Work task
Can you rewrite the San Clemente article, beginning at the words "Despite San Clemente’s" and stopping after "concerns like homelessness.", with "conservative bastion" replaced by "Republican stronghold"?

Text passage
A proposal to declare San Clemente an abortion-free city has died after an emotional meeting where dozens of residents spoke on both sides of the issue.
The City Council voted 3 to 1 Saturday to withdraw the proposal from the agenda of an upcoming meeting.
Despite San Clemente’s reputation as a conservative bastion, the proposal has mostly fallen flat.
In heavily Democratic California, where the right to an abortion will continue to be protected by state officials after the U.S. Supreme Court’s decision to overturn Roe vs. Wade, the proposal’s effect would have been largely symbolic.
Many residents, including some opposed to abortion, have argued that the issue is outside the city’s purview and that officials should focus on local concerns like homelessness.
The coastal Orange County city has no hospitals or clinics that perform abortions, and it has no power to stop residents from seeking the procedure elsewhere.
City Councilman Steve Knoblock wrote the proposal, which declared San Clemente a “sanctuary for life,” stated that life begins at conception and opposed the establishment of clinics that provide abortions.
On Saturday, he was the only vote in favor of keeping it on the agenda.
Hundreds of people filled seats inside the San Clemente Community Center, including an overflow room with a live feed. Abortion rights advocates chanted outside.
Inside, too, the dominant sentiment was anger, with some residents terming the proposal “overreach,” “idiotic” or “extremist.”
“Can the city tell pharmacies what medication they can sell?” said Barbara Helton, who has lived in San Clemente for 25 years.
During the nearly three-hour meeting, she blamed officials for further dividing “this community along religious and political beliefs.”
“Not your purview! Not your purview!” some in the audience shouted at one point.
To loud applause, Mayor Pro Tem Chris Duncan called the proposal an attempt to “subjugate women and girls like my daughters into second-class citizens.”
Knoblock countered that abortion is “a public policy issue that is now at the forefront of society.”
He said a “can of worms” had been opened by the governor and state Legislature’s attempts to strengthen abortion rights.
“The city weighs in on issues that affect our communities,” he said. “The life and death of babies affect our communities.”
Councilwoman Kathy Ward, who had earlier called Knoblock’s proposal “ludicrous,” pressed her colleagues to “get back to the business of San Clemente.”
Councilwoman Laura Ferguson, who was absent, has said that officials need to focus on urgent matters such as homelessness and pension liabilities.
Responding to complaints about the short notice for Saturday’s meeting, Mayor Gene James said many residents had urged that the issue be “rushed.”
Council members have received threats related to the proposal, which they have referred to law enforcement, James said.
James, who is opposed to abortion, has said he was initially in favor of a council resolution expressing support for overturning Roe vs. Wade. But he was “appalled” and “embarrassed,” he said, after reading the specifics that Knoblock drafted.
Duncan is a Democrat, and the other council members are Republican.
Some residents praised Knoblock for his courage in taking a stand against abortion.
“This issue protects the voice of unborn babies,” said Ann-Marie Hines, who has lived in San Clemente for 22 years.
As they left the meeting after the vote to table the proposal, some called Knoblock a hero who stood up to “business as usual.”

Source material
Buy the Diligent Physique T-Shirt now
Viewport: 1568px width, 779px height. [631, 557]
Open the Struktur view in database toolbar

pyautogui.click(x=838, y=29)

Response
Despite San Clemente’s reputation as a Republican stronghold, the proposal has mostly fallen flat.
In heavily Democratic California, where the right to an abortion will continue to be protected by state officials after the U.S. Supreme Court’s decision to overturn Roe vs. Wade, the proposal’s effect would have been largely symbolic.
Many residents, including some opposed to abortion, have argued that the issue is outside the city’s purview and that officials should focus on local concerns like homelessness.